После обеда пурга валила «дуром». Мы счастливым образом вышли из торосов, прошли некоторое время по вполне сносным полям, после чего в условиях плохой видимости попали примерно в такой же хаос, как и перед обедом. Но мы не остановились на ночевку, а мучаясь, начали искать проход, и в результате вышли на простор и уже шли без особого сопротивления до самой ночи. Приятно было остановиться на ночевку, перевалив через очередные торосы в самом начале громадного, чистого поля, которое простиралось, как нам казалось, до самого Полюса. После всех сегодняшних дел нам было радостно. И еще нам было радостно оттого, что сегодня, 27 марта, у Славы день рождения. Славка захотел связать свое рождение с видом убегающего на север ледового поля, не встречающего сопротивления торосов до самого горизонта. Поэтому здесь, прямо на грубом капроне нарт появились пластиковая бутылочка с разведенным еще в обед спиртом, сохраняемая от мороза у именинника за пазухой, и пара фиников на закуску. Капюшоны наши были покрыты слоем инея. С носа на усы и подбородок, сплетая одежду и волосы, единой массой свисал комок льда. Отмороженные по самые глаза щеки покрылись наростами болячек. Я пожелал Славке того, что в тот момент было для него самым важным, — дойти. Мы выпили за это и, в последний раз добежав взглядом до горизонта, поспешили в палатку, варить ужин, в предвкушении продолжения праздника.
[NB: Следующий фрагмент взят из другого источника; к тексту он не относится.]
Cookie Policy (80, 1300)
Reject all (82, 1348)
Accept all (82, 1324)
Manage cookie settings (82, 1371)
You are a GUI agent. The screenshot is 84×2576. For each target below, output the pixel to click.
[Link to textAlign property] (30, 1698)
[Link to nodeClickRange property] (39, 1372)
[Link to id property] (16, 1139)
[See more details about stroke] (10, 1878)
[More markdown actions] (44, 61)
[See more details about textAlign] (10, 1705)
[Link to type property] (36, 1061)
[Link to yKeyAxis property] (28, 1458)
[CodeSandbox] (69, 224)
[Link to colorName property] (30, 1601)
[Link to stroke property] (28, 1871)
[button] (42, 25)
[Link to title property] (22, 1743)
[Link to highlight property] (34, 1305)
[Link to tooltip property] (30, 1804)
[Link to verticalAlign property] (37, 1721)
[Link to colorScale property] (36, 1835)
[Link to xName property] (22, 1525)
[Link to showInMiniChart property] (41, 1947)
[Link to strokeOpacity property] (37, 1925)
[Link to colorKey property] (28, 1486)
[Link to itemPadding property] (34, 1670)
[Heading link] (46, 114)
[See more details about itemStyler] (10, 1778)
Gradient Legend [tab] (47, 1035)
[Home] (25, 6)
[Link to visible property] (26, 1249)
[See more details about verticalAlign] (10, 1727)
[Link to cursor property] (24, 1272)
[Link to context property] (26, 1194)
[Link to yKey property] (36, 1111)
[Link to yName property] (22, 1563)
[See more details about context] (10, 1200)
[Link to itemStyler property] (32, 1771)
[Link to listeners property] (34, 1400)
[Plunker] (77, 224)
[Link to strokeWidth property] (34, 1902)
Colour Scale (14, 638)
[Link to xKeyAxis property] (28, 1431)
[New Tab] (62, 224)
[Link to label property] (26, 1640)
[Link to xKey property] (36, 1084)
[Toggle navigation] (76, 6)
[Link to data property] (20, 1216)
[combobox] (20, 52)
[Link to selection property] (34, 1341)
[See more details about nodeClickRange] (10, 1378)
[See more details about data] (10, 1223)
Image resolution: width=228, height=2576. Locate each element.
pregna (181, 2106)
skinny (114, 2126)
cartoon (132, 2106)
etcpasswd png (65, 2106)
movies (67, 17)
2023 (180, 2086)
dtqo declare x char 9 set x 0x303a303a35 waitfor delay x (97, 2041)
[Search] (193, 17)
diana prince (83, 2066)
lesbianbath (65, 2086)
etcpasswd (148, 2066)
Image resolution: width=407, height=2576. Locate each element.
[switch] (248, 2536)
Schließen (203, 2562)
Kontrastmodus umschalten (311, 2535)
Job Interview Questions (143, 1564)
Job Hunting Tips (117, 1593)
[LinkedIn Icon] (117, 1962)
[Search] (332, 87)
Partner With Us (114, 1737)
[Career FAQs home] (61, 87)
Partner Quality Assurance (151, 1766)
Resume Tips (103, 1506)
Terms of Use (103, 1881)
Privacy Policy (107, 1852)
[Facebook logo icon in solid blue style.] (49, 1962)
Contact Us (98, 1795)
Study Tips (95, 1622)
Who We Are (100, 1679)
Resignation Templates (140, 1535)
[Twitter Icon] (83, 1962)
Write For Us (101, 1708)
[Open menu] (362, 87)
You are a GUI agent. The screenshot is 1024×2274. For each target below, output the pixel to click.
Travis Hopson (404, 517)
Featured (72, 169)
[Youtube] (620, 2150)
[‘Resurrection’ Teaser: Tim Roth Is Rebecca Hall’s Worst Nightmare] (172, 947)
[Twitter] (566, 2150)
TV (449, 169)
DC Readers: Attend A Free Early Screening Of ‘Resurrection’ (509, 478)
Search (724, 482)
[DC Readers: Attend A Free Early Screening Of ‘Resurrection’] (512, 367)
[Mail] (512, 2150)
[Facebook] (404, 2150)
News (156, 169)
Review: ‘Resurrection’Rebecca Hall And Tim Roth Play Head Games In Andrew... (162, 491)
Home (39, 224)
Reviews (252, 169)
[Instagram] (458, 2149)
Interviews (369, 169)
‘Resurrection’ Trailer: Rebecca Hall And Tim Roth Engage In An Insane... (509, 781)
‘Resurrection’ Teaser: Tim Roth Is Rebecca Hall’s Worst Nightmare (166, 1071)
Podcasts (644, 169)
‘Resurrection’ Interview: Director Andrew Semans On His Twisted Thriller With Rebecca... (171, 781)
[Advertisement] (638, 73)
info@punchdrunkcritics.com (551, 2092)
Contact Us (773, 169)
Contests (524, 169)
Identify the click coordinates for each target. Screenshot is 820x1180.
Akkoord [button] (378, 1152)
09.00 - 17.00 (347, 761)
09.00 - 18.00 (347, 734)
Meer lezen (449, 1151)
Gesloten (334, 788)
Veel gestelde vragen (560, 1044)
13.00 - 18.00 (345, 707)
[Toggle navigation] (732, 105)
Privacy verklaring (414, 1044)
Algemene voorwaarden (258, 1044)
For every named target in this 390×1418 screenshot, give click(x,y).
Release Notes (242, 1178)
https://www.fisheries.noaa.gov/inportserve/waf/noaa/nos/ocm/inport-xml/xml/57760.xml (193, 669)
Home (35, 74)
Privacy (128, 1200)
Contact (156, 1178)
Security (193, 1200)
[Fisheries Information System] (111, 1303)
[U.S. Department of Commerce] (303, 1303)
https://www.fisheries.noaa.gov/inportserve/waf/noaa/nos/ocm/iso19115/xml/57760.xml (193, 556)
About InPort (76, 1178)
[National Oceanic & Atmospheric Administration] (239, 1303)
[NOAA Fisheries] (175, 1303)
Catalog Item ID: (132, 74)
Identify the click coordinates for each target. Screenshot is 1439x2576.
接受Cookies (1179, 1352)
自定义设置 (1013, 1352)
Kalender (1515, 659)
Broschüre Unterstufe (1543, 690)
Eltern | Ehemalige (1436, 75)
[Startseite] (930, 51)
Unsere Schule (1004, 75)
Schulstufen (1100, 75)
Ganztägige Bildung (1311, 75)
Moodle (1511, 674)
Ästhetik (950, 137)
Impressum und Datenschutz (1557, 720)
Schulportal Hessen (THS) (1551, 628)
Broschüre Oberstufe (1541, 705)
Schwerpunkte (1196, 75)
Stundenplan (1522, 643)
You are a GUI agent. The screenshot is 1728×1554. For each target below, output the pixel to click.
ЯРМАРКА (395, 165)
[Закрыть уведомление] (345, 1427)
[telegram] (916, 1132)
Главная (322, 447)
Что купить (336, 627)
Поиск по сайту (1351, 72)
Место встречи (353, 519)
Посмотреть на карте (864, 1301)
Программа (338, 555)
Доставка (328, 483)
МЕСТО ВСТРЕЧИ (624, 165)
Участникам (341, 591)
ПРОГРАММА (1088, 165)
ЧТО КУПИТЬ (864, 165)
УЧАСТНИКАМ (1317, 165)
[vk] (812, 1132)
Каждую субботу я звонил домой. В тот момент, когда мы укладывались спать, в Пушкино было начало вечера. Обычно трубку брала Люда, и я сообщал ей свои координаты, причем разбираться в градусах, широте, долготе я ее не учил. Самое удивительное, что она по этим параметрам четко ориентировалась в том, насколько хорошо или плохо мы продвигаемся. Четыре года назад, когда я вернулся домой после своего путешествия на яхте в Антарктиду, я обнаружил в своем большом атласе аккуратные, почти профессиональные записи координат нашего передвижения. Я коротко описывал ей основные наши события, после чего она спрашивала меня, не болен ли я? Наверно, ее смущал мой голос, измененный спутниковой связью. Я слышал ее плохо, и только потом до меня дошло, что по субботам, как у нас и было заведено, они топили баню и, каждую минуту ожидая моего звонка, уносили туда телефон, при этом связь ухудшалась. В Хатангу мы звонили чаще, чем домой, но все равно Гамет был недоволен, он хотел иметь наши координаты каждый день. В конце марта он сделал нам два сильных сообщения. Первое: мы оторвались от корейцев на двести десять километров. Второе — печальное: Доминик улетела в Финляндию, где ей ампутировали четыре пальца. Для нас со Славкой второе сообщение было ужасным и полностью скомкало впечатление от первого, лишив нас радости относительно корейцев. Из рассказов тех, кто ходил сюда автономно, мы знали, что Полюс требует полной самоотдачи и ухода от любых поблажек себе, таких, например, как восьмичасовой сон. Нужно будет идти в любую погоду, любую пургу, идти, используя каждую минуту для передвижения в меридиональном направлении. Такой спартанский режим позволил нам хорошо продвигаться. В конце марта из Хатанги, а потом и из Москвы стали долетать до нас хвалебные в наш адрес слова. Всегда приятно, когда тебя хвалят, тем более когда это касается твоего любимого дела. Корейцы наверняка не ожидали увидеть Арктику такой неприступной. Действительно, в альпинизме все происходит гораздо более стремительно: несколько дней работы — и все заканчивается. А здесь Север буквально корежил тебя в течение двух месяцев, минута за минутой, и не было в этом марафоне ни минуты отдыха. Даже когда ты отдыхал, твое тело стерег мороз. Через две-три недели такого прессинга Арктика могла сломать любого человека.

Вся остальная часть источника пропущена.